* Instructions for the task
Copy the lines of the records below verbatim, from the line containing "Disable the USD checkbox" through the end of the records, with both ends included. Leave out the pictures.

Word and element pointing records
— Start —
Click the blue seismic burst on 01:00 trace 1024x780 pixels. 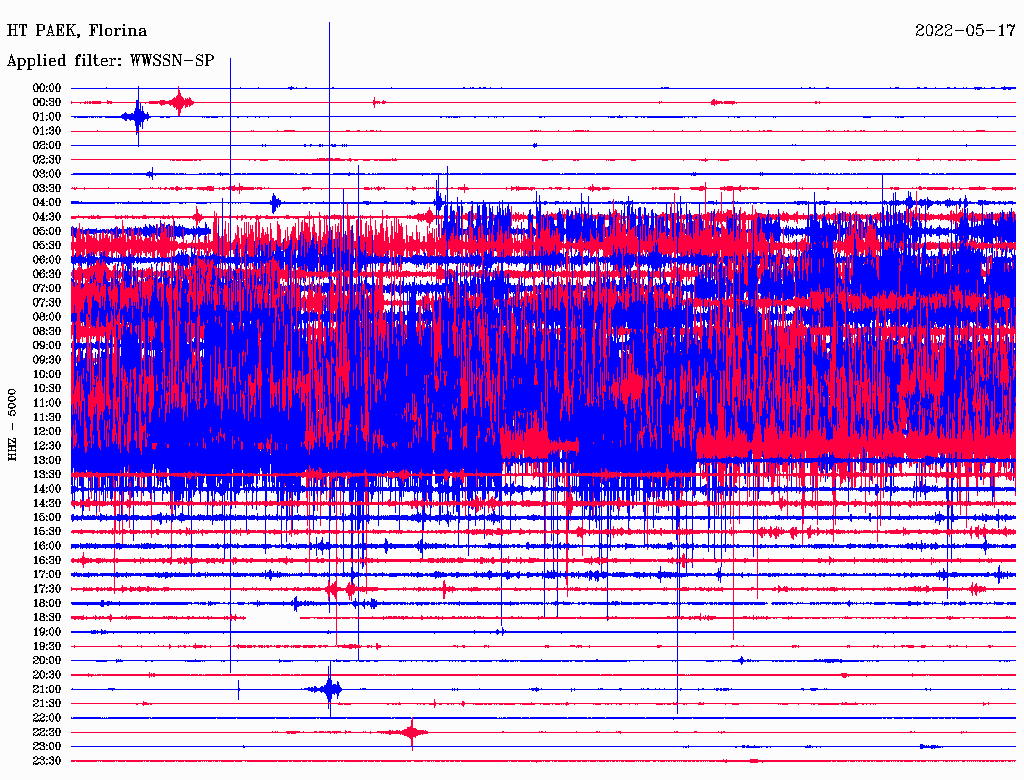(x=137, y=117)
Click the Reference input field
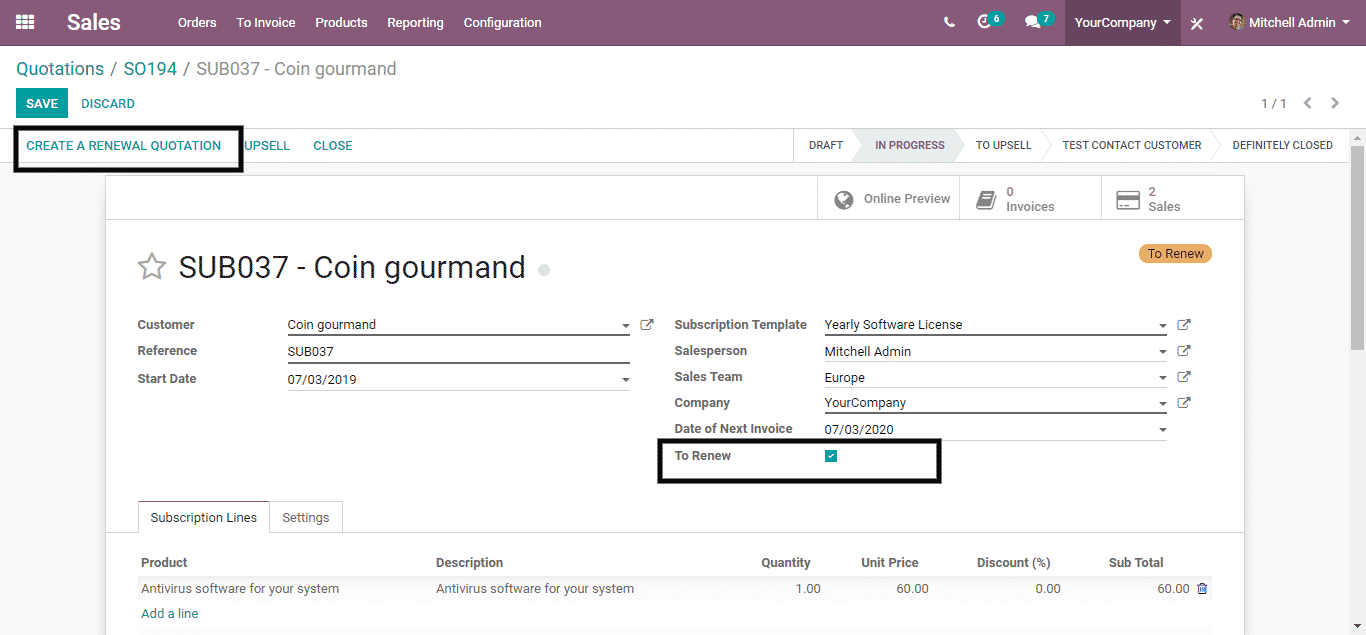The image size is (1366, 635). 458,352
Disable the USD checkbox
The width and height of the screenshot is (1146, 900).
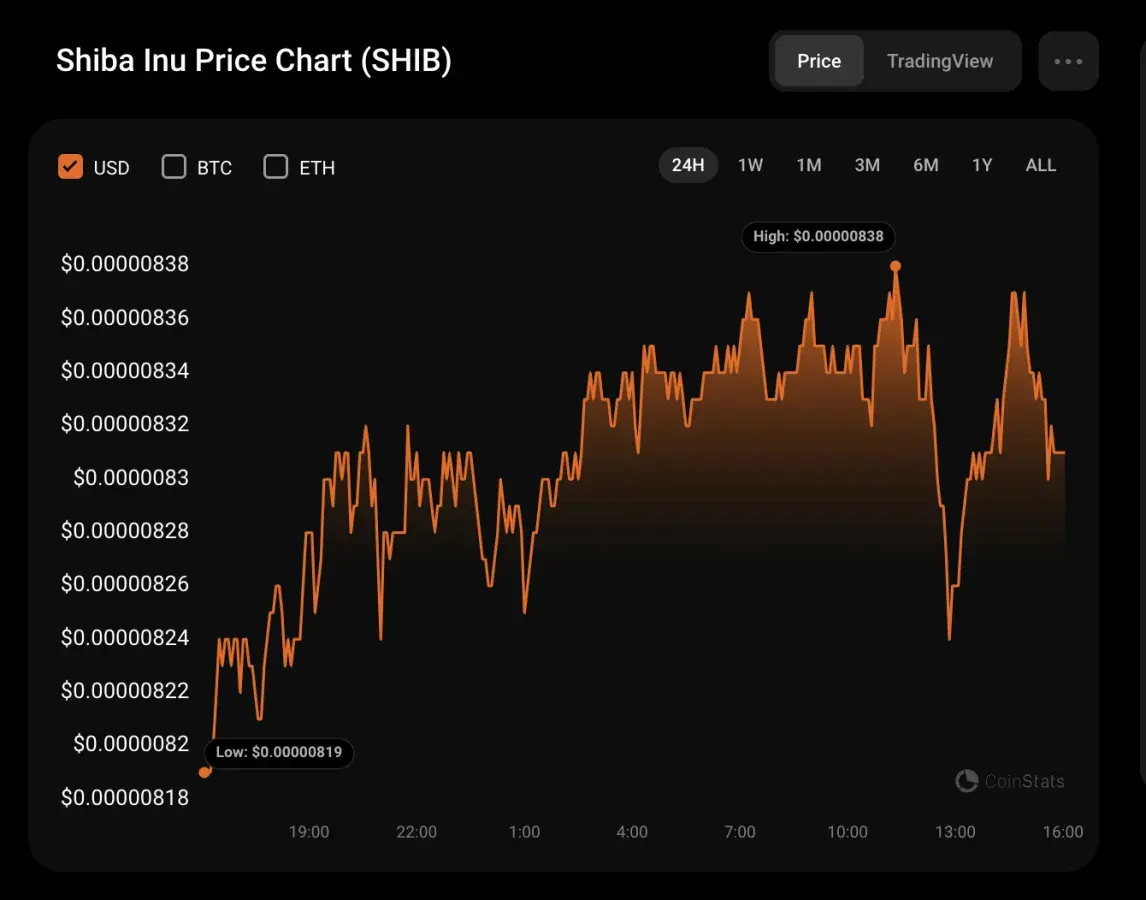coord(69,167)
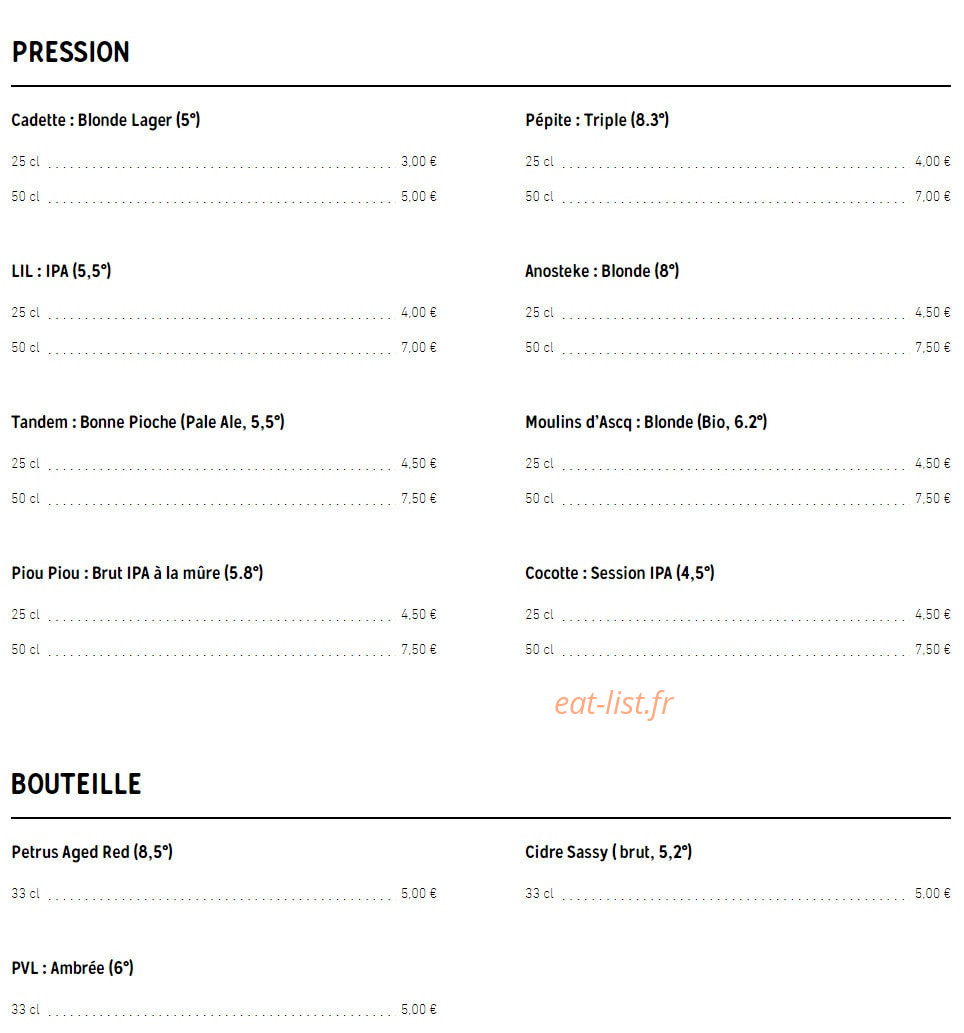
Task: Click the 4,00 € price under LIL IPA
Action: point(419,312)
— End —
* Expected answer
Disable the USD checkbox
The width and height of the screenshot is (1146, 900).
coord(69,167)
Task: Click the 4,00 € price under LIL IPA
Action: point(419,312)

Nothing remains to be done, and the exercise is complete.